◆ Goal
Recast the listing below as a Markdown table with the columns Row and Line. Begin with the line that contains "Click the 16+", go on through the line that contains "point(246,115)", and leave out blank lines.

◆ Exercise inputs

:::

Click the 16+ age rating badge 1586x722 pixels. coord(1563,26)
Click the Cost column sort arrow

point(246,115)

:::

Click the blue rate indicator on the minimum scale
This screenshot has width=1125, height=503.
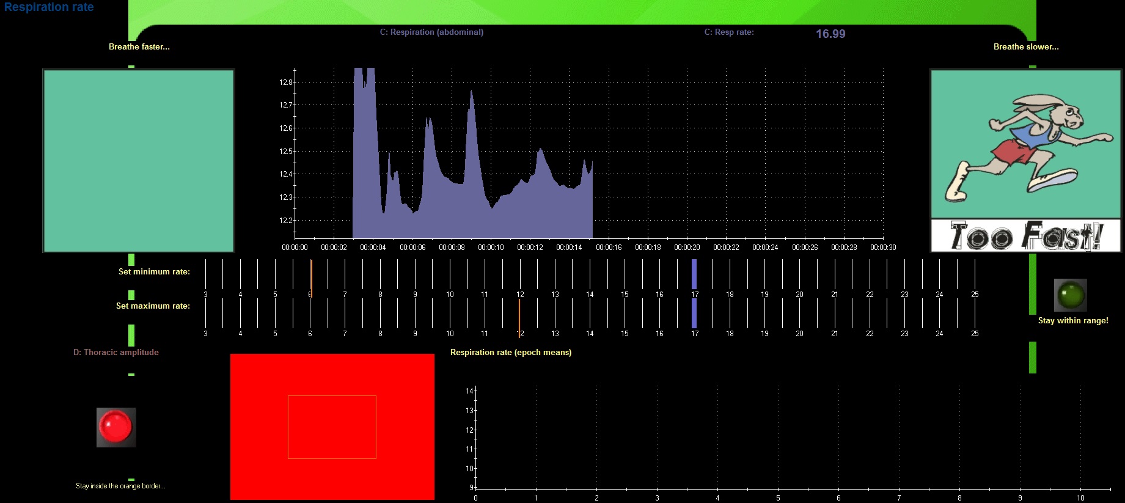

:::

◆ Result of the exercise
| Row | Line |
|---|---|
| 1 | Click the 16+ age rating badge 1586x722 pixels. coord(1563,26) |
| 2 | Click the Cost column sort arrow |
| 3 | point(246,115) |